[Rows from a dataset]
▼
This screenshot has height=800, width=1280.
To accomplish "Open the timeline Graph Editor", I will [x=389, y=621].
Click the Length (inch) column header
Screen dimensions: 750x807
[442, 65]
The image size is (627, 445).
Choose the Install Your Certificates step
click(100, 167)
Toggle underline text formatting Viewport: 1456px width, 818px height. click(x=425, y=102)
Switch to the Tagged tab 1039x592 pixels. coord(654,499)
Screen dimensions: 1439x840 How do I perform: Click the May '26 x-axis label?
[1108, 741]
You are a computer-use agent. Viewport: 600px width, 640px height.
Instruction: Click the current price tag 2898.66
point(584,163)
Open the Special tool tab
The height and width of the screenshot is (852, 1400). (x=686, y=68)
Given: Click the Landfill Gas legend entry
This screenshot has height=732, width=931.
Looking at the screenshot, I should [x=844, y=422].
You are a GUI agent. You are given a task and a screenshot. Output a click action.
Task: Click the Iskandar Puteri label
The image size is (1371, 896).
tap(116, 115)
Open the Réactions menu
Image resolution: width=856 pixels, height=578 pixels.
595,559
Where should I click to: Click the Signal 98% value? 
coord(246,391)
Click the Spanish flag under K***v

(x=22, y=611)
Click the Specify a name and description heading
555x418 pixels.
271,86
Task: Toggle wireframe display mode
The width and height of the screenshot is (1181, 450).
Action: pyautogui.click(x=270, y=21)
▲
▸ **REQUIRED WORK**
Return all of the rows above unchanged, character for character.

▸ **COMPLETED EXERCISE**
This screenshot has height=800, width=1280.
To accomplish "Open the timeline Graph Editor", I will [x=389, y=621].
Click the Length (inch) column header
Screen dimensions: 750x807
[442, 65]
The image size is (627, 445).
Choose the Install Your Certificates step
click(100, 167)
Toggle underline text formatting Viewport: 1456px width, 818px height. click(x=425, y=102)
Switch to the Tagged tab 1039x592 pixels. coord(654,499)
Screen dimensions: 1439x840 How do I perform: Click the May '26 x-axis label?
[1108, 741]
You are a computer-use agent. Viewport: 600px width, 640px height.
Instruction: Click the current price tag 2898.66
point(584,163)
Open the Special tool tab
The height and width of the screenshot is (852, 1400). (x=686, y=68)
Given: Click the Landfill Gas legend entry
This screenshot has height=732, width=931.
Looking at the screenshot, I should [x=844, y=422].
You are a GUI agent. You are given a task and a screenshot. Output a click action.
Task: Click the Iskandar Puteri label
The image size is (1371, 896).
tap(116, 115)
Open the Réactions menu
Image resolution: width=856 pixels, height=578 pixels.
595,559
Where should I click to: Click the Signal 98% value? 
coord(246,391)
Click the Spanish flag under K***v

(x=22, y=611)
Click the Specify a name and description heading
555x418 pixels.
271,86
Task: Toggle wireframe display mode
The width and height of the screenshot is (1181, 450).
Action: pyautogui.click(x=270, y=21)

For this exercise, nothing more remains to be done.